Un entêtement irrationnel
Hospodářské noviny s'inquiète du zèle de Trump à honorer ses promesses contre vents et marées :
«Il existe un certain scepticisme vis-à-vis de ce projet, du côté du ministre de l’Intérieur John Kelly par exemple. Lors de son audition au Sénat, il a affirmé que le mur ne serait pas construit de sitôt. Il s’agit déjà d’une opinion étonnamment divergente de celle de son patron. Or cette opinion se justifie, pour des raisons financières notamment. La seule construction d’une clôture coûterait 14 milliards de dollars, un mur encore plus. Et ce alors que le mot d'ordre des républicains au Congrès est de réduire les dépenses. … On constate que Trump, au lieu de se tourner vers des choses réalisables, ne renonce pas à ses projets populistes. L’obstination irrationnelle dont il fait preuve est inquiétante. Que se passera-t-il s’il tourne véritablement le dos à l’OTAN, organisation qu’il qualifie d’'obsolète' ? Et s’il décide d’appliquer cette politique dès maintenant, en dépit de la résistance de ses subordonnés ?»

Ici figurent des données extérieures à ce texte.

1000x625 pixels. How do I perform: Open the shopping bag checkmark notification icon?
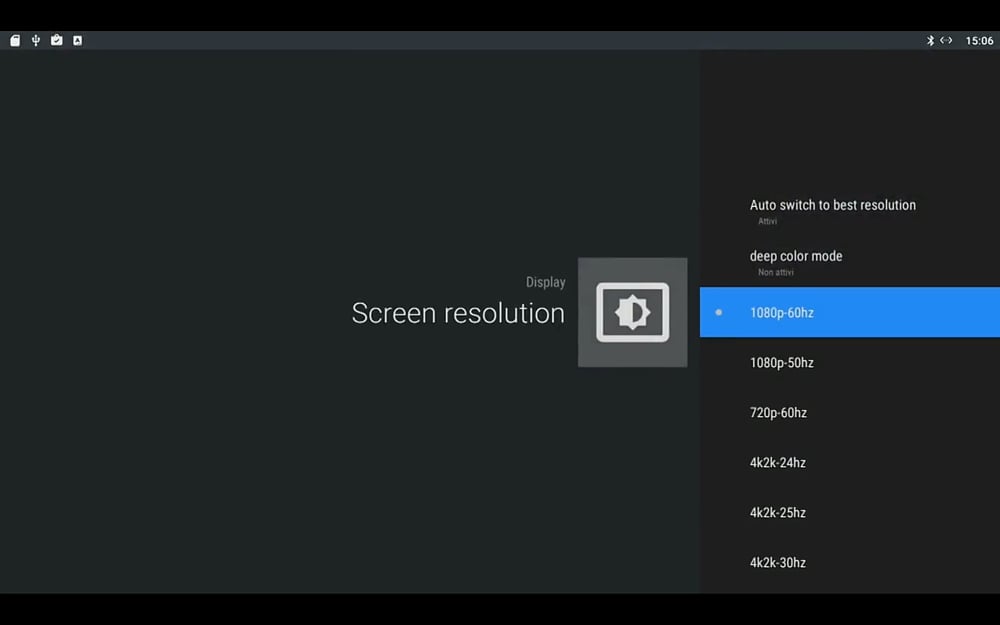click(x=57, y=40)
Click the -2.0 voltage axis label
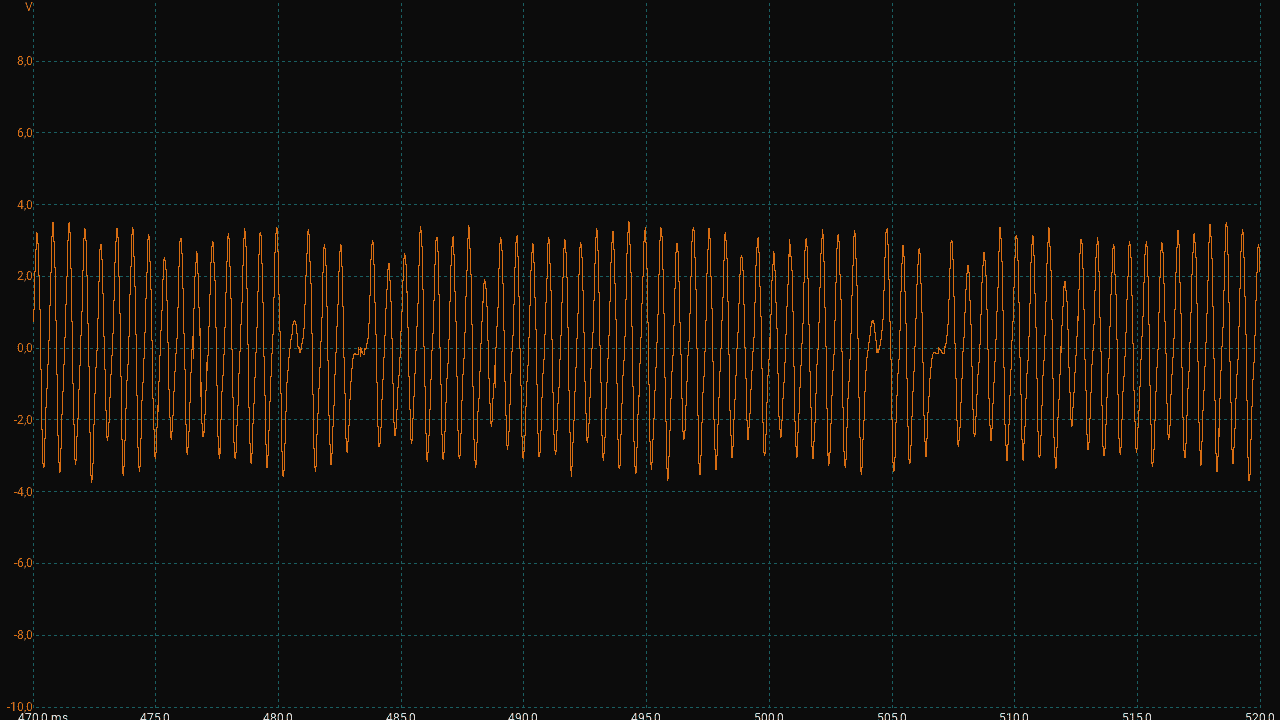This screenshot has width=1280, height=720. coord(23,420)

Trump ferait bien de se remémorer ses origines
Un Etat qui érige des murs à ses frontières ne peut être un grand pays, affirme Periódico de Catalunya:
«Trump pas plus que les autres populistes de ce monde ne comprennent que les murs n'arrêteront pas les réfugiés en quête d’un avenir meilleur ; et que les interdictions ne font qu’accroître la dangerosité de ces tentatives et font le jeu des passeurs. Ce que le président américain et sa clique ne comprennent pas – en dépit des enseignements de l’histoire - c’est que seule l’ouverture peut être un gage de réussite, et non des sociétés qui mijotent dans leur propre jus. Si la politique migratoire des Etats-Unis avait été aussi restrictive par le passé que celle que préconise Trump aujourd’hui, un couple originaire de Kallstadt (Allemagne) et une femme écossaise n’auraient jamais pu s'y installer, et celui qui est respectivement devenu leur petit-fils et fils ne serait pas à la Maison-Blanche aujourd'hui.»